Dans une déclaration remarquée, Sonko a affirmé que le Pastef, majoritaire dans l’hémicycle, veillerait à ce que les intérêts du peuple sénégalais soient protégés. Cette affirmation soulève une question centrale : comment se dérouleront les prochains mois entre Sonko et Diomaye Faye ? Les observateurs s’interrogent sur l’équilibre des pouvoirs et les stratégies que chacun adoptera pour naviguer dans ce contexte politique complexe.
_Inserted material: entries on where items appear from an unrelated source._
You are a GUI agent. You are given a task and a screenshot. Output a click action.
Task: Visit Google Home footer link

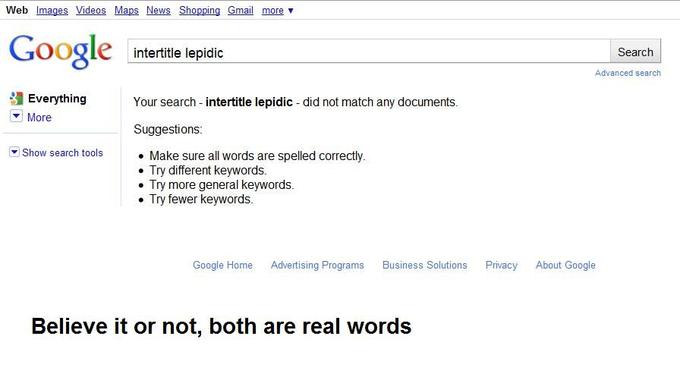222,265
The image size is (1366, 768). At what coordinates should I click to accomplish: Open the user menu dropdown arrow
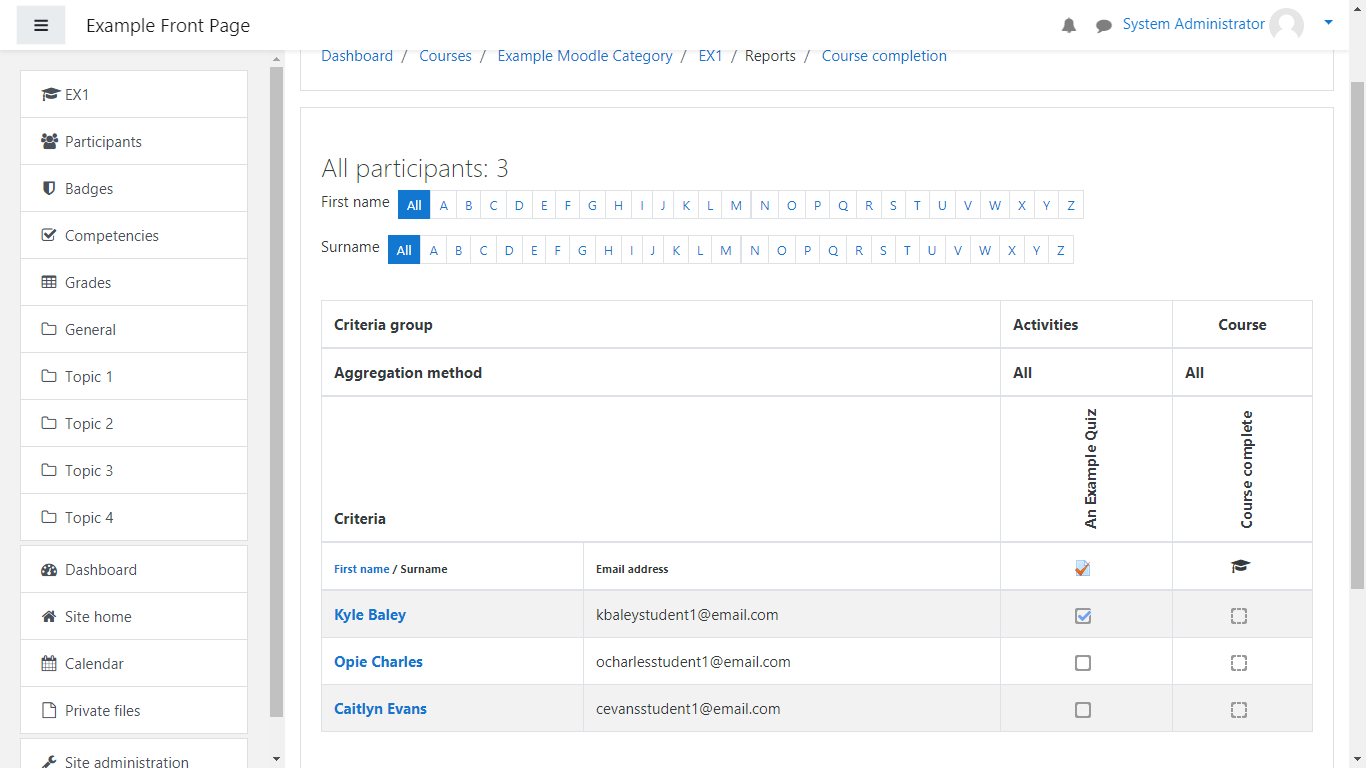[x=1328, y=22]
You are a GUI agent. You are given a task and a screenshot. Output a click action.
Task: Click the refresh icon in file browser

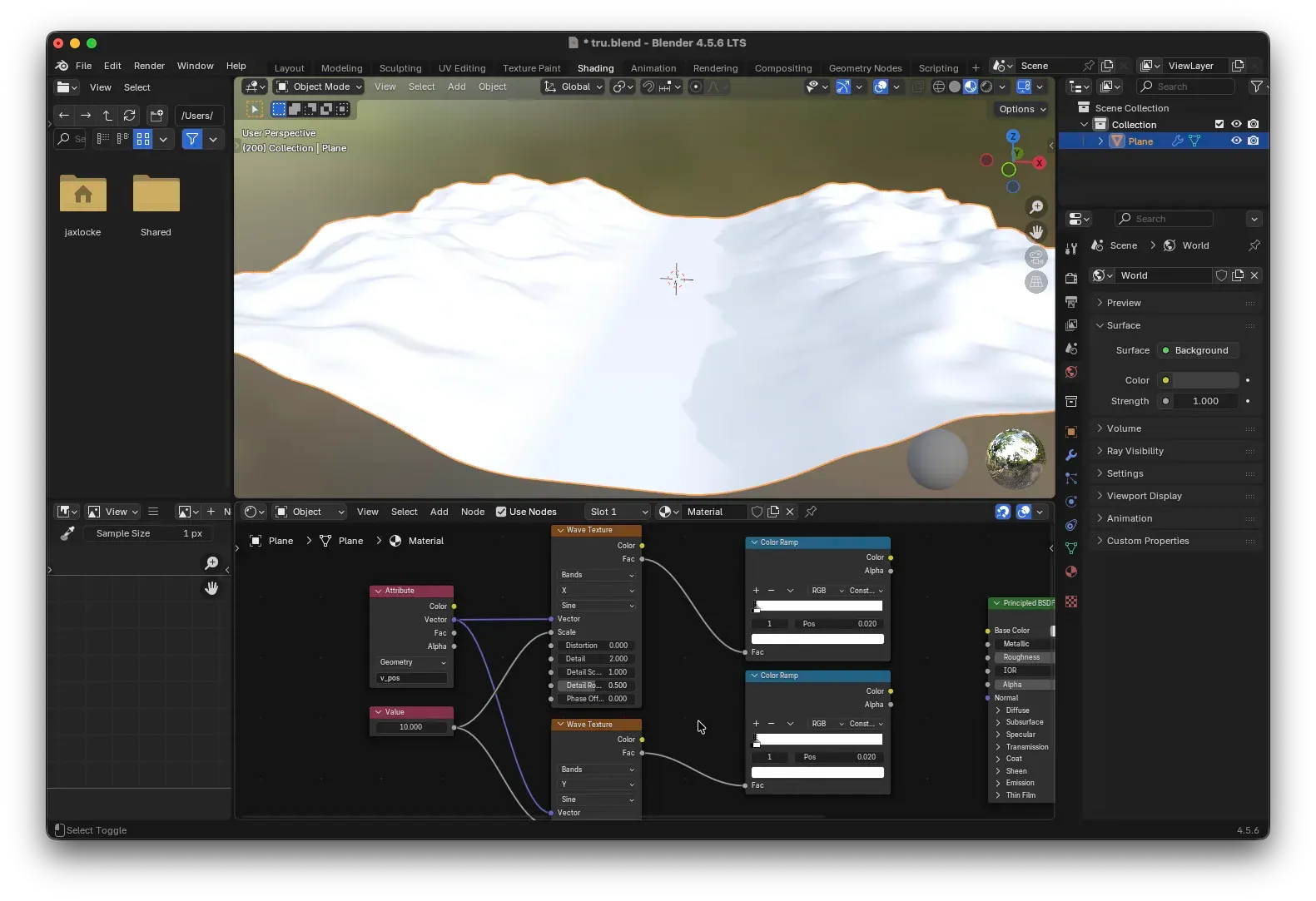pyautogui.click(x=129, y=116)
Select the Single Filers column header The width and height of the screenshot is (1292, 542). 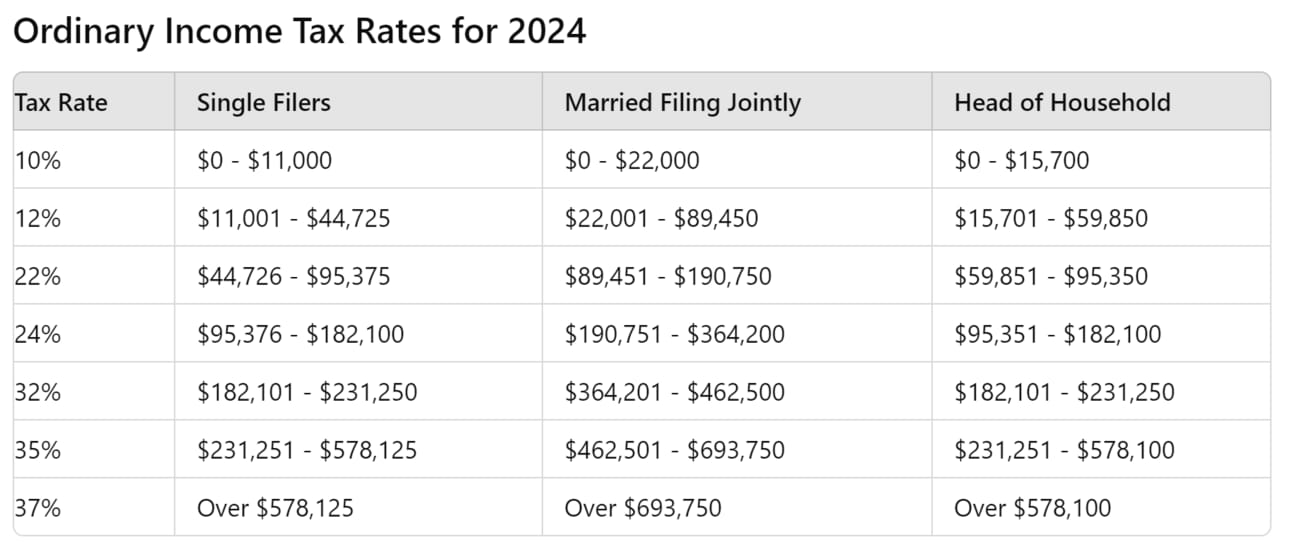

Sonko, en tant que président de l’Assemblée nationale, dispose d’un levier institutionnel puissant. Son parti, le Pastef, pourrait jouer un rôle clé dans les débats parlementaires et les décisions gouvernementales. La dynamique actuelle suggère une période de tension politique, mais aussi d’opportunités pour une opposition constructive.

Les citoyens sénégalais attendent des deux figures politiques qu’elles trouvent un terrain d’entente pour servir l’intérêt national. Les prochains mois seront déterminants pour évaluer la capacité des institutions à fonctionner harmonieusement malgré les divergences. Les réactions des Sénégalais sur cette situation seront essentielles pour comprendre l’évolution de la scène politique.